TASK PROMPT
In this exercise, every entry below is to be reproduced word for word.
☆ ☆ ☆ ☆ ☆ ☆ ☆
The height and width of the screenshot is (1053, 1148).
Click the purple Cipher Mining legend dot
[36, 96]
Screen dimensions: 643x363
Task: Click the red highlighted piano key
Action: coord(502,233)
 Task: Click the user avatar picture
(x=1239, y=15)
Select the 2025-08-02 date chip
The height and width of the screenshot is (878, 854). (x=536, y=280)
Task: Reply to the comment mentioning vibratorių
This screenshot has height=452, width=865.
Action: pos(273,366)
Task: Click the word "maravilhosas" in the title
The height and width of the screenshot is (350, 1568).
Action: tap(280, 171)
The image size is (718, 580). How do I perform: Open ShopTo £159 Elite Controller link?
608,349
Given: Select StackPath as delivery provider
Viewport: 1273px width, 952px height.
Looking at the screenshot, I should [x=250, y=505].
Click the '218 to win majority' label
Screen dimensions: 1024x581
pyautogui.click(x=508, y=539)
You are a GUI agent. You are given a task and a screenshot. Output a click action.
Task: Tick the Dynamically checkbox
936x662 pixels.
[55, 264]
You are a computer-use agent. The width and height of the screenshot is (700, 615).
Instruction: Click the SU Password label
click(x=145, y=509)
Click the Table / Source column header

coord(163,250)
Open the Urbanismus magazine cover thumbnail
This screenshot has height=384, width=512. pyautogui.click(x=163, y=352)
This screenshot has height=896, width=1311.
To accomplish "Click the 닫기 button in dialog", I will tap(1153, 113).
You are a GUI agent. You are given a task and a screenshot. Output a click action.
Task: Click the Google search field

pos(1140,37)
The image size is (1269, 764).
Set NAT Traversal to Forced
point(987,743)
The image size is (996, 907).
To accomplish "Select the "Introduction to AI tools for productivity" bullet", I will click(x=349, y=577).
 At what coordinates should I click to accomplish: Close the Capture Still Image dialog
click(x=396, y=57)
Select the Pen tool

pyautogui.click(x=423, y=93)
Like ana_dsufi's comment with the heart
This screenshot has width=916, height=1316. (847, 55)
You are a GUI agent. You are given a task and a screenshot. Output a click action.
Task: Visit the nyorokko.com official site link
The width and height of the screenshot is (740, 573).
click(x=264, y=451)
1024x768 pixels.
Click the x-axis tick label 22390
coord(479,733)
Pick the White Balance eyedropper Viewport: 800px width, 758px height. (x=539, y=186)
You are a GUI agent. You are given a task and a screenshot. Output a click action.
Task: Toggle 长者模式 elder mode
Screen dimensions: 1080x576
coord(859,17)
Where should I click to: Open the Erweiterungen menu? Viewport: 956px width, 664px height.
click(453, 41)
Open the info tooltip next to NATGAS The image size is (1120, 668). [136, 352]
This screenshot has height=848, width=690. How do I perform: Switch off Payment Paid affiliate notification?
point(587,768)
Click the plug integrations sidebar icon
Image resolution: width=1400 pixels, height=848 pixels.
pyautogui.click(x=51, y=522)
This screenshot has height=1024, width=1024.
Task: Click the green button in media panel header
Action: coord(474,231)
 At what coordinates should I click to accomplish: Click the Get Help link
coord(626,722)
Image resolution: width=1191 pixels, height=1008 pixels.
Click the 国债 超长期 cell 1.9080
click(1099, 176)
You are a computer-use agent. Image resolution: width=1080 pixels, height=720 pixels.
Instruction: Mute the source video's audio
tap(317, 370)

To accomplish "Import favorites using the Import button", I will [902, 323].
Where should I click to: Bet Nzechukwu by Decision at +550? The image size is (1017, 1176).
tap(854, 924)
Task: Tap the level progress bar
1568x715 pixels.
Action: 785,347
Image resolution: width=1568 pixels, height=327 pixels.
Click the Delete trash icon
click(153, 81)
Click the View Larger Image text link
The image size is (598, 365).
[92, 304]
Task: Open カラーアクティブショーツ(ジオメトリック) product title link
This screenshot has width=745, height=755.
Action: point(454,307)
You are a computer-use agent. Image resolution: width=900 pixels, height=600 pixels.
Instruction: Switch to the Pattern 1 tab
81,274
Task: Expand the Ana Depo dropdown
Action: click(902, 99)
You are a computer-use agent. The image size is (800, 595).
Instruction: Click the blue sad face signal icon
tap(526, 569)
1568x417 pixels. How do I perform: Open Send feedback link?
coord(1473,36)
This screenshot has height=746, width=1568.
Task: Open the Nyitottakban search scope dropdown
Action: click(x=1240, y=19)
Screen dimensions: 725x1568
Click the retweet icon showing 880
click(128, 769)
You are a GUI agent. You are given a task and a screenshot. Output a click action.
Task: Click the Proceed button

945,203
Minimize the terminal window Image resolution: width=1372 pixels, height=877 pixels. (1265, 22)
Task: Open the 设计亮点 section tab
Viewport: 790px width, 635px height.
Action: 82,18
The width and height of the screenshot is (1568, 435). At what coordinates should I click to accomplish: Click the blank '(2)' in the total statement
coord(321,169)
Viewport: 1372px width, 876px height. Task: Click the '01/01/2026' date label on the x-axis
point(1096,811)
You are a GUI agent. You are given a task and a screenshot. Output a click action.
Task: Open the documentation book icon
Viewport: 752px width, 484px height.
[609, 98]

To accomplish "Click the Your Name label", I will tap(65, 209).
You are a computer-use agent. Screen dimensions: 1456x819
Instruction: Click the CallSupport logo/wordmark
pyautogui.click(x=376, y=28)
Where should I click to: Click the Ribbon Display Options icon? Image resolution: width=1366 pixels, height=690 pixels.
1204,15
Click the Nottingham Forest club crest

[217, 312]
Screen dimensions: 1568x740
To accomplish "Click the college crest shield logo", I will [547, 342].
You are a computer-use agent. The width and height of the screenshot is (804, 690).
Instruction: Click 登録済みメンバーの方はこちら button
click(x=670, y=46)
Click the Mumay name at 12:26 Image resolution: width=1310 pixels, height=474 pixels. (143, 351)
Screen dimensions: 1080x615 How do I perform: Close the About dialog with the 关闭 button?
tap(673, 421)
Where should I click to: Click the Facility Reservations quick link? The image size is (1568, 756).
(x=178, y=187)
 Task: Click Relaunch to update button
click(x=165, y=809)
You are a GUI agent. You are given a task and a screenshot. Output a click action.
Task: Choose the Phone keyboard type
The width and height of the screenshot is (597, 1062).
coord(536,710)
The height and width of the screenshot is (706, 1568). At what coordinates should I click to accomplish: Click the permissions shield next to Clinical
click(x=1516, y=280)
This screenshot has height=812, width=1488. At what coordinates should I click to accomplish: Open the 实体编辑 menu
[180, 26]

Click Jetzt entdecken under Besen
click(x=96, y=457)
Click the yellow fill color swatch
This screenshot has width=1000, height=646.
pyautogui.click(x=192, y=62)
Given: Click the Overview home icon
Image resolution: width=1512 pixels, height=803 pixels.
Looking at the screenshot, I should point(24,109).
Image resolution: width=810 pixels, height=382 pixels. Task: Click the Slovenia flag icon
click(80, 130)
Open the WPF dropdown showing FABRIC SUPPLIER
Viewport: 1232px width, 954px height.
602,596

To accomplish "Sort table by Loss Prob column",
☆ ☆ ☆ ☆ ☆ ☆ ☆
REPLY
The height and width of the screenshot is (1053, 1148).
Click the purple Cipher Mining legend dot
[36, 96]
Screen dimensions: 643x363
Task: Click the red highlighted piano key
Action: coord(502,233)
 Task: Click the user avatar picture
(x=1239, y=15)
Select the 2025-08-02 date chip
The height and width of the screenshot is (878, 854). (x=536, y=280)
Task: Reply to the comment mentioning vibratorių
This screenshot has height=452, width=865.
Action: pos(273,366)
Task: Click the word "maravilhosas" in the title
The height and width of the screenshot is (350, 1568).
Action: tap(280, 171)
The image size is (718, 580). How do I perform: Open ShopTo £159 Elite Controller link?
608,349
Given: Select StackPath as delivery provider
Viewport: 1273px width, 952px height.
Looking at the screenshot, I should [x=250, y=505].
Click the '218 to win majority' label
Screen dimensions: 1024x581
pyautogui.click(x=508, y=539)
You are a GUI agent. You are given a task and a screenshot. Output a click action.
Task: Tick the Dynamically checkbox
936x662 pixels.
[55, 264]
You are a computer-use agent. The width and height of the screenshot is (700, 615).
Instruction: Click the SU Password label
click(x=145, y=509)
Click the Table / Source column header

coord(163,250)
Open the Urbanismus magazine cover thumbnail
This screenshot has height=384, width=512. pyautogui.click(x=163, y=352)
This screenshot has height=896, width=1311.
To accomplish "Click the 닫기 button in dialog", I will tap(1153, 113).
You are a GUI agent. You are given a task and a screenshot. Output a click action.
Task: Click the Google search field

pos(1140,37)
The image size is (1269, 764).
Set NAT Traversal to Forced
point(987,743)
The image size is (996, 907).
To accomplish "Select the "Introduction to AI tools for productivity" bullet", I will click(x=349, y=577).
 At what coordinates should I click to accomplish: Close the Capture Still Image dialog
click(x=396, y=57)
Select the Pen tool

pyautogui.click(x=423, y=93)
Like ana_dsufi's comment with the heart
This screenshot has width=916, height=1316. (847, 55)
You are a GUI agent. You are given a task and a screenshot. Output a click action.
Task: Visit the nyorokko.com official site link
The width and height of the screenshot is (740, 573).
click(x=264, y=451)
1024x768 pixels.
Click the x-axis tick label 22390
coord(479,733)
Pick the White Balance eyedropper Viewport: 800px width, 758px height. (x=539, y=186)
You are a GUI agent. You are given a task and a screenshot. Output a click action.
Task: Toggle 长者模式 elder mode
Screen dimensions: 1080x576
coord(859,17)
Where should I click to: Open the Erweiterungen menu? Viewport: 956px width, 664px height.
click(453, 41)
Open the info tooltip next to NATGAS The image size is (1120, 668). [136, 352]
This screenshot has height=848, width=690. How do I perform: Switch off Payment Paid affiliate notification?
point(587,768)
Click the plug integrations sidebar icon
Image resolution: width=1400 pixels, height=848 pixels.
pyautogui.click(x=51, y=522)
This screenshot has height=1024, width=1024.
Task: Click the green button in media panel header
Action: coord(474,231)
 At what coordinates should I click to accomplish: Click the Get Help link
coord(626,722)
Image resolution: width=1191 pixels, height=1008 pixels.
Click the 国债 超长期 cell 1.9080
click(1099, 176)
You are a computer-use agent. Image resolution: width=1080 pixels, height=720 pixels.
Instruction: Mute the source video's audio
tap(317, 370)

To accomplish "Import favorites using the Import button", I will [902, 323].
Where should I click to: Bet Nzechukwu by Decision at +550? The image size is (1017, 1176).
tap(854, 924)
Task: Tap the level progress bar
1568x715 pixels.
Action: 785,347
Image resolution: width=1568 pixels, height=327 pixels.
Click the Delete trash icon
click(153, 81)
Click the View Larger Image text link
The image size is (598, 365).
[92, 304]
Task: Open カラーアクティブショーツ(ジオメトリック) product title link
This screenshot has width=745, height=755.
Action: point(454,307)
You are a computer-use agent. Image resolution: width=900 pixels, height=600 pixels.
Instruction: Switch to the Pattern 1 tab
81,274
Task: Expand the Ana Depo dropdown
Action: click(902, 99)
You are a computer-use agent. The image size is (800, 595).
Instruction: Click the blue sad face signal icon
tap(526, 569)
1568x417 pixels. How do I perform: Open Send feedback link?
coord(1473,36)
This screenshot has height=746, width=1568.
Task: Open the Nyitottakban search scope dropdown
Action: click(x=1240, y=19)
Screen dimensions: 725x1568
Click the retweet icon showing 880
click(128, 769)
You are a GUI agent. You are given a task and a screenshot. Output a click action.
Task: Click the Proceed button

945,203
Minimize the terminal window Image resolution: width=1372 pixels, height=877 pixels. (1265, 22)
Task: Open the 设计亮点 section tab
Viewport: 790px width, 635px height.
Action: 82,18
The width and height of the screenshot is (1568, 435). At what coordinates should I click to accomplish: Click the blank '(2)' in the total statement
coord(321,169)
Viewport: 1372px width, 876px height. Task: Click the '01/01/2026' date label on the x-axis
point(1096,811)
You are a GUI agent. You are given a task and a screenshot. Output a click action.
Task: Open the documentation book icon
Viewport: 752px width, 484px height.
[609, 98]

To accomplish "Click the Your Name label", I will tap(65, 209).
You are a computer-use agent. Screen dimensions: 1456x819
Instruction: Click the CallSupport logo/wordmark
pyautogui.click(x=376, y=28)
Where should I click to: Click the Ribbon Display Options icon? Image resolution: width=1366 pixels, height=690 pixels.
1204,15
Click the Nottingham Forest club crest

[217, 312]
Screen dimensions: 1568x740
To accomplish "Click the college crest shield logo", I will [547, 342].
You are a computer-use agent. The width and height of the screenshot is (804, 690).
Instruction: Click 登録済みメンバーの方はこちら button
click(x=670, y=46)
Click the Mumay name at 12:26 Image resolution: width=1310 pixels, height=474 pixels. (143, 351)
Screen dimensions: 1080x615 How do I perform: Close the About dialog with the 关闭 button?
tap(673, 421)
Where should I click to: Click the Facility Reservations quick link? The image size is (1568, 756).
(x=178, y=187)
 Task: Click Relaunch to update button
click(x=165, y=809)
You are a GUI agent. You are given a task and a screenshot. Output a click action.
Task: Choose the Phone keyboard type
The width and height of the screenshot is (597, 1062).
coord(536,710)
The height and width of the screenshot is (706, 1568). At what coordinates should I click to accomplish: Click the permissions shield next to Clinical
click(x=1516, y=280)
This screenshot has height=812, width=1488. At what coordinates should I click to accomplish: Open the 实体编辑 menu
[180, 26]

Click Jetzt entdecken under Besen
click(x=96, y=457)
Click the yellow fill color swatch
This screenshot has width=1000, height=646.
pyautogui.click(x=192, y=62)
Given: Click the Overview home icon
Image resolution: width=1512 pixels, height=803 pixels.
Looking at the screenshot, I should point(24,109).
Image resolution: width=810 pixels, height=382 pixels. Task: Click the Slovenia flag icon
click(80, 130)
Open the WPF dropdown showing FABRIC SUPPLIER
Viewport: 1232px width, 954px height.
602,596

To accomplish "Sort table by Loss Prob column",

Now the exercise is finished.